>>

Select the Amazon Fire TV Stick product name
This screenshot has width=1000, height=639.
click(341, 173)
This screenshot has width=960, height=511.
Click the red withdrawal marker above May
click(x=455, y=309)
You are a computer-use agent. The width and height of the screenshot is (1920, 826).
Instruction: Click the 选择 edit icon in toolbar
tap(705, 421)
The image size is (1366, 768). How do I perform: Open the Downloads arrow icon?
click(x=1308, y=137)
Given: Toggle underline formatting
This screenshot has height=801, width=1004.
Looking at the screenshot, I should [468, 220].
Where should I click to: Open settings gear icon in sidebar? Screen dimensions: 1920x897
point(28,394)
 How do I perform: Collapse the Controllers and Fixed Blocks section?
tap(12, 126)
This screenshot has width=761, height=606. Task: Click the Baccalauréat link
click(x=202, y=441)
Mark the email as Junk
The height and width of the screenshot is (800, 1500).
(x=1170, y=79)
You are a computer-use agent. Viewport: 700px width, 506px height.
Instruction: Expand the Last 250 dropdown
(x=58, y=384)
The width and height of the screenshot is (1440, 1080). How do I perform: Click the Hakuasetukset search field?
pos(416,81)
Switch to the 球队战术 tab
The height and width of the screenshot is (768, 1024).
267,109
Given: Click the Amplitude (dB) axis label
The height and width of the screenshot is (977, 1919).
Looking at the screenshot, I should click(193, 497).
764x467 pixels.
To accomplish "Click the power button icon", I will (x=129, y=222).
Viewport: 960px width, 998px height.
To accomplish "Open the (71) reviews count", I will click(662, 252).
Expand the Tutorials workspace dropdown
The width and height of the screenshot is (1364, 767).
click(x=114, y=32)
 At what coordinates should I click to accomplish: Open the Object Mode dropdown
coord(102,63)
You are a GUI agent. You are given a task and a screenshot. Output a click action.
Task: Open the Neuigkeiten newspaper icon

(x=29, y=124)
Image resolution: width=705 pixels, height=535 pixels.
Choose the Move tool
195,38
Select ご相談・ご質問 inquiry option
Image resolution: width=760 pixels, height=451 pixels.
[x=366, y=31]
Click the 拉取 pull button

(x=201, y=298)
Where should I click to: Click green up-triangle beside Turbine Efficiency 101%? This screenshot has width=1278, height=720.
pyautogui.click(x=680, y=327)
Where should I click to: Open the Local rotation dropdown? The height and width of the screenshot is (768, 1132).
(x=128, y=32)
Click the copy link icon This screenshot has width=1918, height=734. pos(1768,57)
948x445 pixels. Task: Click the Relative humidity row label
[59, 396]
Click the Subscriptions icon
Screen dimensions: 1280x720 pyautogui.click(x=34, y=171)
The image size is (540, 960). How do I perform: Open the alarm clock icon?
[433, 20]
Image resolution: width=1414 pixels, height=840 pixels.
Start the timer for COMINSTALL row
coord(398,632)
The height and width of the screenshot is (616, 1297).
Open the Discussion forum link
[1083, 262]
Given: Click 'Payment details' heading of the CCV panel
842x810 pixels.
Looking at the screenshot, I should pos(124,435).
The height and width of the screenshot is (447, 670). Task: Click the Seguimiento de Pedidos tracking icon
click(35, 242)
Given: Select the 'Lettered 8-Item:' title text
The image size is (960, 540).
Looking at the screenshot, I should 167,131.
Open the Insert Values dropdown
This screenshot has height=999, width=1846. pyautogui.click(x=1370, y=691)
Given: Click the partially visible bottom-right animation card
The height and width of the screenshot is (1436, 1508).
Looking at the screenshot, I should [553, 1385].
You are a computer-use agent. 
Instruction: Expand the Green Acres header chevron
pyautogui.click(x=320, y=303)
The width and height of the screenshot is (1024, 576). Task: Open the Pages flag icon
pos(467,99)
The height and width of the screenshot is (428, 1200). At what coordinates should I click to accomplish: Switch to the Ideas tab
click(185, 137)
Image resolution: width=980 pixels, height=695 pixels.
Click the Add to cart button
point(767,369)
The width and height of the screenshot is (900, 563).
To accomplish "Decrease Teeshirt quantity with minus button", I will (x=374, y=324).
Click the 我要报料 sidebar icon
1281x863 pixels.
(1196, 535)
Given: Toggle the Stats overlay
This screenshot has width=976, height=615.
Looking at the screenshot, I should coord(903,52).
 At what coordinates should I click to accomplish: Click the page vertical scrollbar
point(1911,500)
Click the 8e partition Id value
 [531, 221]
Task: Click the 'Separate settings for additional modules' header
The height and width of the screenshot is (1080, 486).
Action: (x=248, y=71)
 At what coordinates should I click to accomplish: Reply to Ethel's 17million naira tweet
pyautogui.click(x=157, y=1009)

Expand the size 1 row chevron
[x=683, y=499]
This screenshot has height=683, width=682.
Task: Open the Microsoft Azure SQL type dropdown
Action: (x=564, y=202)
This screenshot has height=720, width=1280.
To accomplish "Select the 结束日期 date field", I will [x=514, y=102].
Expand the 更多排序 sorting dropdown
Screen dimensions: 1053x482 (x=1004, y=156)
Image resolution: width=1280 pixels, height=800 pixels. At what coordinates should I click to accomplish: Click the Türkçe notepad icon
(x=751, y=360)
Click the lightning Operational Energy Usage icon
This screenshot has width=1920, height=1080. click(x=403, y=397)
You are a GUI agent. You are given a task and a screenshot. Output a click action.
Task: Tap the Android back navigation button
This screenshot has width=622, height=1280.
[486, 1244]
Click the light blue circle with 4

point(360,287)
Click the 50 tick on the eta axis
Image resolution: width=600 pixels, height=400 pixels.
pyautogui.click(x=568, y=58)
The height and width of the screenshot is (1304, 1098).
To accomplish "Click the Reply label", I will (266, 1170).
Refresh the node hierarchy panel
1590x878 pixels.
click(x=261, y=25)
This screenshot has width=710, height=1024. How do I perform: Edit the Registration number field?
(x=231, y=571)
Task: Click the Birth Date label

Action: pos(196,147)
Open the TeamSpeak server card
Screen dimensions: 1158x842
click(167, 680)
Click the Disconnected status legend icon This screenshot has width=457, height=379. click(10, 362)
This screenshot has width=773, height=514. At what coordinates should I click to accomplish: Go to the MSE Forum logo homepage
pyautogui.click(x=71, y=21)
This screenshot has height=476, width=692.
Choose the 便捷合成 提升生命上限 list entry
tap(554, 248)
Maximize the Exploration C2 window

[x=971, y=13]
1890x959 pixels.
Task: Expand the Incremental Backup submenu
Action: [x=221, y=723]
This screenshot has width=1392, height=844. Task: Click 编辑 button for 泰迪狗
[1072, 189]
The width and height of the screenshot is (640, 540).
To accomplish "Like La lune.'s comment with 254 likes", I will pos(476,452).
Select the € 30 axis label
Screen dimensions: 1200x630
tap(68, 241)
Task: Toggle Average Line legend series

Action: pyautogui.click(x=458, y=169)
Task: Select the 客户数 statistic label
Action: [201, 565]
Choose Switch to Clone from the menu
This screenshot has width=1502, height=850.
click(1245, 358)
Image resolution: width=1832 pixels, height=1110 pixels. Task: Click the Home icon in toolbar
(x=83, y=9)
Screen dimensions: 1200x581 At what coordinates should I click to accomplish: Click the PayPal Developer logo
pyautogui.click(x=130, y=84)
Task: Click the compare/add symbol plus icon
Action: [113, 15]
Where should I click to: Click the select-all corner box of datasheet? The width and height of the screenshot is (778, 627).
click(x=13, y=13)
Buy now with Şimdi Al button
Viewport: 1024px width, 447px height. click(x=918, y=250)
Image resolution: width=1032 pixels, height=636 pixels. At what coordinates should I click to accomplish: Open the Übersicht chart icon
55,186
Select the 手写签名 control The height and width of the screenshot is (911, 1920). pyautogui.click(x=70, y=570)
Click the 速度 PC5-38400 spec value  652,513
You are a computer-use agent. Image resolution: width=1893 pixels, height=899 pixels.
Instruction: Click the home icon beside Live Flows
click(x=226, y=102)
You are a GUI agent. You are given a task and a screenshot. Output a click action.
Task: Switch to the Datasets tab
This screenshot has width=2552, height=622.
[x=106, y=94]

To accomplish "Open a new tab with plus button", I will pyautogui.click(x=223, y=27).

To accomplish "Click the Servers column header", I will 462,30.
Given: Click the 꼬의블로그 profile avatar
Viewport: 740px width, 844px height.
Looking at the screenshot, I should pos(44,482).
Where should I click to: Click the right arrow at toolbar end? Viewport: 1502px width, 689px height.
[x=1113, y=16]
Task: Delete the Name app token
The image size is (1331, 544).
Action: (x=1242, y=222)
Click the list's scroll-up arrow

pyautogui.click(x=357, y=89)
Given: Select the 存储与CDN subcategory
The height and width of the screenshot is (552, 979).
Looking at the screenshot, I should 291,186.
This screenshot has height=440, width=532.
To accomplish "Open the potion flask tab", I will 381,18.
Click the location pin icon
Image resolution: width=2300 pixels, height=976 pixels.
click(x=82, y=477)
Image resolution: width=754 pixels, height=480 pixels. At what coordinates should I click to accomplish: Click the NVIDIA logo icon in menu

<<

* About this exercise *
Your answer should be each line from the preceding material in which the word "panel" occurs.

* Response to the exercise *
Given: Click 'Payment details' heading of the CCV panel
Refresh the node hierarchy panel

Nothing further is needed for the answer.